I would like to translate the text of a column of my dataframe, the goal is to harmonize the data. I have text in Chinese, English, French, German, Spanish etc... I want to have all the text in English.
I have tried several things: with the googletrans API
1)naively try to do it
from googletrans import Translator
translator = Translator()
df["translated"] = df.apply(lambda row :translator.translate(row['name']).text,axis = 1)
Out:JSONDecodeError: ('Expecting value: line 1 column 1 (char 0)', 'occurred at index 1816997')
2) by resetting the API each time GoogleTrans API Error - Expecting value: line 1 column 1 (char 0) Using this link I ran this code: and I still have an error..
import copy
from googletrans import Translator
translatedList = []
for index, row in df.iterrows():
# REINITIALIZE THE API
translator = Translator()
newrow = copy.deepcopy(row)
try:
# translate the 'text' column
translated = translator.translate(row['name'], dest='en')
newrow['translated'] = translated.text
except Exception as e:
print(str(e))
continue
translatedList.append(newrow)
Out: Expecting value: line 1 column 1 (char 0)
3) I also tried to bypass the limit of the google API by changing IPs.

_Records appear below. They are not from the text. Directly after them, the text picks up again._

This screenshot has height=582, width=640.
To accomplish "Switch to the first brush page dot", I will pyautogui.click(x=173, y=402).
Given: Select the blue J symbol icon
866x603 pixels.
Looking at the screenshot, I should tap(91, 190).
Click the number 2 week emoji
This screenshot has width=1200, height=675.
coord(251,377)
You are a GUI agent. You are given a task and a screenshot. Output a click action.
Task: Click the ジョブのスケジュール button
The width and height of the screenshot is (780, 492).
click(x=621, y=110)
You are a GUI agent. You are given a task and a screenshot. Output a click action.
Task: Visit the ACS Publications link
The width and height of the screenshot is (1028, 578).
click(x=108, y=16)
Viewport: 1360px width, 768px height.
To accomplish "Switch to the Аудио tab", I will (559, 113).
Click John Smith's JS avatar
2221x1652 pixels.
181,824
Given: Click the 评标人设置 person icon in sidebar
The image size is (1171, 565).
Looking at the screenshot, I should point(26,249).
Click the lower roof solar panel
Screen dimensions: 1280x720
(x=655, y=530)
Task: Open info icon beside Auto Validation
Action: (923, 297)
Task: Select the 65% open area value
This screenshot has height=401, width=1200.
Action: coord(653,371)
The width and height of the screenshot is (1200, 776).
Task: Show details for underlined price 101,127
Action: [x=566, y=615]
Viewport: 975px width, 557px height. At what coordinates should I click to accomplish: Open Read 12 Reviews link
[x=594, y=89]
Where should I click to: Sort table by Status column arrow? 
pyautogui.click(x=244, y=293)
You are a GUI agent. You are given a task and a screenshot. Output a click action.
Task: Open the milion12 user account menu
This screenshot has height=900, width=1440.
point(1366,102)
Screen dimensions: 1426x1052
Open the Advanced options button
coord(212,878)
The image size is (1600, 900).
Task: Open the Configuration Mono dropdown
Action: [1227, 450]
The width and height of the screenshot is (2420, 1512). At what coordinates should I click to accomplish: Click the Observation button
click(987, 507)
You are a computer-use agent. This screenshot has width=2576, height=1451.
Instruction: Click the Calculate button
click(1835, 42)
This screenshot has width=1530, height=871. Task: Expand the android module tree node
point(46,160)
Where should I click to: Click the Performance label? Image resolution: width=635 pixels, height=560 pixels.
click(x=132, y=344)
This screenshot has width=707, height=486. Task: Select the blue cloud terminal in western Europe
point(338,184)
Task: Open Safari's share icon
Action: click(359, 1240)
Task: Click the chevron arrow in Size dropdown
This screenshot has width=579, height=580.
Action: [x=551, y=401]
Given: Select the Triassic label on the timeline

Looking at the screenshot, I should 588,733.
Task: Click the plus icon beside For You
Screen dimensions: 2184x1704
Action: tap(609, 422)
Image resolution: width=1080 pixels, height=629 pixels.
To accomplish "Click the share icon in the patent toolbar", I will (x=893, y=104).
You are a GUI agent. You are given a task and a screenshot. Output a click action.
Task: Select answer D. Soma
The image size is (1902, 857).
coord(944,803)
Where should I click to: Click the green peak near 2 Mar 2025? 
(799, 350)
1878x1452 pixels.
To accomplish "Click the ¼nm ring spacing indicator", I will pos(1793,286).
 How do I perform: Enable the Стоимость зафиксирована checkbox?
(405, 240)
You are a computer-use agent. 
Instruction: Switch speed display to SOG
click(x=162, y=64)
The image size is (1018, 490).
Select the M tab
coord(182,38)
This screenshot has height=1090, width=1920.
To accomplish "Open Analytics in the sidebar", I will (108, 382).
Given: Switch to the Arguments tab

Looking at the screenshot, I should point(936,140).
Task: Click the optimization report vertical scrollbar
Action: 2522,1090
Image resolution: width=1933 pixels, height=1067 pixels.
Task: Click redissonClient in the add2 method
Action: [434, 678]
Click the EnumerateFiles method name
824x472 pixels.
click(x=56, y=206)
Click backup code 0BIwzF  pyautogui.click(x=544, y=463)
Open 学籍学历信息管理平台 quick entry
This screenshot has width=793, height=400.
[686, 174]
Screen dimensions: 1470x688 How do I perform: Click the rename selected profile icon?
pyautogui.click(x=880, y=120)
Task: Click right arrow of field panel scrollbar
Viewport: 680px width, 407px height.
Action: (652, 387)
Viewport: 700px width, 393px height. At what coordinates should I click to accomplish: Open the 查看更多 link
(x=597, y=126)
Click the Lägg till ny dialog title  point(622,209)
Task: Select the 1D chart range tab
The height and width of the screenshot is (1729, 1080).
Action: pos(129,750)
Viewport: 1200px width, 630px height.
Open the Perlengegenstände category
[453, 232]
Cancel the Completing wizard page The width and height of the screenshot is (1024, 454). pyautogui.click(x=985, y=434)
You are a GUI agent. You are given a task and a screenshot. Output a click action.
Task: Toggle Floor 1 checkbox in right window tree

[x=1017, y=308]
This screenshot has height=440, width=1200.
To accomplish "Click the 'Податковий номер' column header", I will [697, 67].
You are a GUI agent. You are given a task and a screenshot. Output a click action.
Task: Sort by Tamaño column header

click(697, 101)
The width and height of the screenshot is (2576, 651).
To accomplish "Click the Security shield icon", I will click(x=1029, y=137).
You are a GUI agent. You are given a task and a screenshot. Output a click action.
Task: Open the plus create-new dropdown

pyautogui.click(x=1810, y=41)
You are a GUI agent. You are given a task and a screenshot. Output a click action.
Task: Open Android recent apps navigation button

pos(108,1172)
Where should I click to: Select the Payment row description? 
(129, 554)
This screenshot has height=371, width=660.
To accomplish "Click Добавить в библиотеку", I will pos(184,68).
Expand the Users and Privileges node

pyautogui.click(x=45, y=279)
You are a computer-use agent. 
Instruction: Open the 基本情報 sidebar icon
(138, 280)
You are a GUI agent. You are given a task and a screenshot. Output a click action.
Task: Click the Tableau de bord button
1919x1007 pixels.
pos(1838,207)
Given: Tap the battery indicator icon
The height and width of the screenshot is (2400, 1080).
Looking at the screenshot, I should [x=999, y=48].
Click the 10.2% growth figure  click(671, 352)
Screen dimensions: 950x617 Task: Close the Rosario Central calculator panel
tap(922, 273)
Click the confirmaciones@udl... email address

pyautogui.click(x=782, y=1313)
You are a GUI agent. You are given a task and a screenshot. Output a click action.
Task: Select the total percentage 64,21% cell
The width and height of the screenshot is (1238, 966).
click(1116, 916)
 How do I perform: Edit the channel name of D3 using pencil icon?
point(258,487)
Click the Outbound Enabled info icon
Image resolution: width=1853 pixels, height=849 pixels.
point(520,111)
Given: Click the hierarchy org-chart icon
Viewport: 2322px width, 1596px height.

test with vpn: does not work
import random
listofservers = ["South Africa", "Egypt" , "Australia", "New Zealand", "South Korea", "Singapore", "Taiwan", "Vietnam", "Hong Kong", "Indonesia", "Thailand", "Japan", "Malaysia", "United Kingdom", "Netherlands", "Germany", "France", "Belgium", "Switzerland", "Sweden","Spain","Denmark", "Italy", "Norway", "Austria", "Romania", "Czech Republic", "Luxembourg", "Poland", "Finland", "Hungary", "Latvia", "Russia", "Iceland", "Bulgaria", "Croatia", "Moldova", "Portugal", "Albania", "Ireland", "Slovakia","Ukraine", "Cyprus", "Estonia", "Georgia", "Greece", "Serbia", "Slovenia", "Azerbaijan", "Bosnia and Herzegovina", "Macedonia","India", 'Turkey', 'Israel', 'United Arab Emirates', 'United States', 'Canada','Mexico'
,"Brazil", "Costa Rica", "Argentina", "Chile"]
def SelectServer(l):
return random.choice(l)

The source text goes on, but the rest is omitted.